TEXTAUSSCHNITT:
+ + + + + + +
Chemie. - In Düsseldorf treffen sich noch bis zum 14. September die Mitglieder der Gesellschaft Deutscher Chemiker. In diesem Jahr nimmt das Thema Gewässerschutz besonderen Raum ein. Für eine besonders gefährliche Gruppe von Schadstoffen fanden Forscher jetzt eine überraschende Quelle: die Kläranlage.

Von Sascha Ott |
    Angeln im Rhein, Schwimmen in der Elbe - die Entgiftung der Gewässer in Deutschland zählt zu den erstaunlichsten Erfolgsgeschichten im Umweltschutz der vergangenen Jahrzehnte. Nitrate, Tenside und Pestizide haben die Kläranlagen inzwischen weitgehend im Griff. Gleichzeitig finden Wasserchemiker allerdings in letzter Zeit immer wieder neue Fremdstoffe, deren Herkunft und Wirkung bisher ungeklärt ist. Grund dafür ist vor allem die verbesserte Analysetechnik, erklärt Professor Martin Jekel, Vorsitzender der deutschen Wasserchemischen Gesellschaft anlässlich des diesjährigen Jahrestreffens der Gesellschaft Deutscher Chemiker.
+ + + + + + +
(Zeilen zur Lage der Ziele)
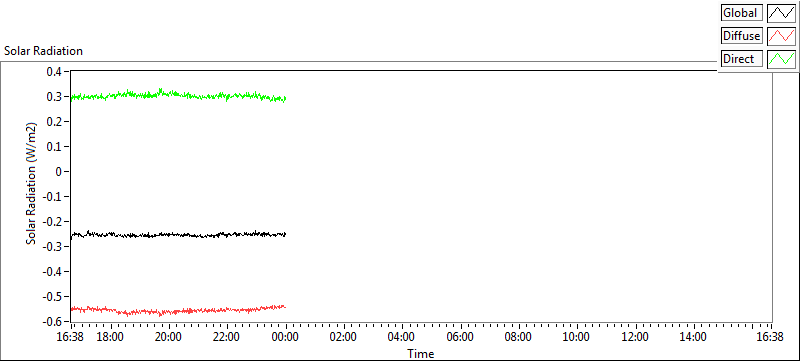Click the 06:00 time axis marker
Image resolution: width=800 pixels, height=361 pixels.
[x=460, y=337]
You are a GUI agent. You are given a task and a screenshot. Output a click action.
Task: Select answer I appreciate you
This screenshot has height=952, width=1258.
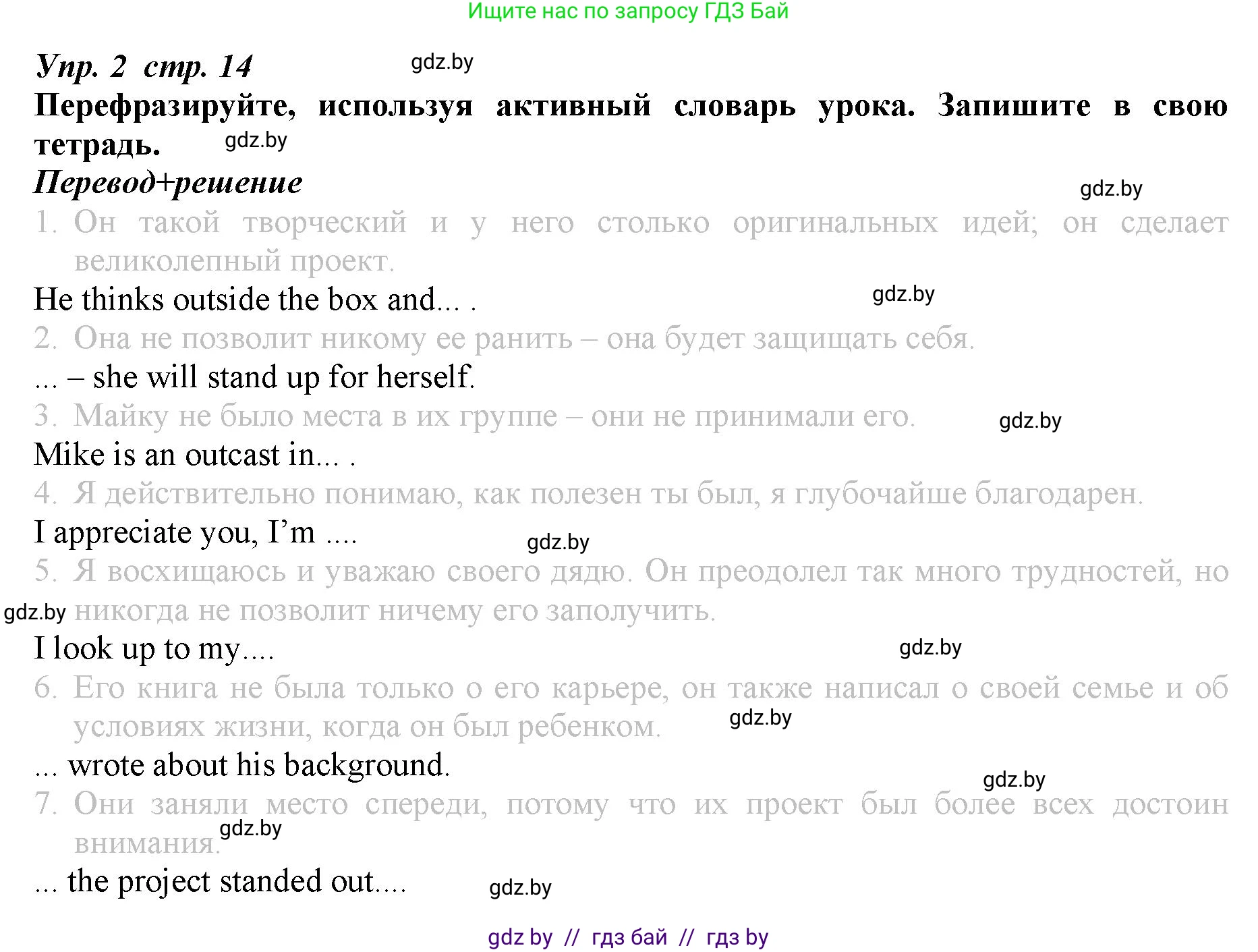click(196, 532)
+ + + + + + +
AUFGABEN:
**1.** Beantworte die folgenden Fragen mithilfe des Textausschnitts.
(a) Bis zu welchem Datum tagen die Mitglieder der Gesellschaft Deutscher Chemiker in Düsseldorf?
(b) Welche überraschende Quelle haben Forscher für eine besonders gefährliche Gruppe von Schadstoffen gefunden?
(c) Welchen Vorsitz hat Professor Martin Jekel inne?
**2.** Nenne alle Stoffe, die die Kläranlagen laut dem Textausschnitt inzwischen weitgehend im Griff haben.

LÖSUNGEN:
**1.**
(a) Bis zum 14. September.
(b) Die Kläranlage.
(c) Den Vorsitz der deutschen Wasserchemischen Gesellschaft.

**2.** Nitrate, Tenside, Pestizide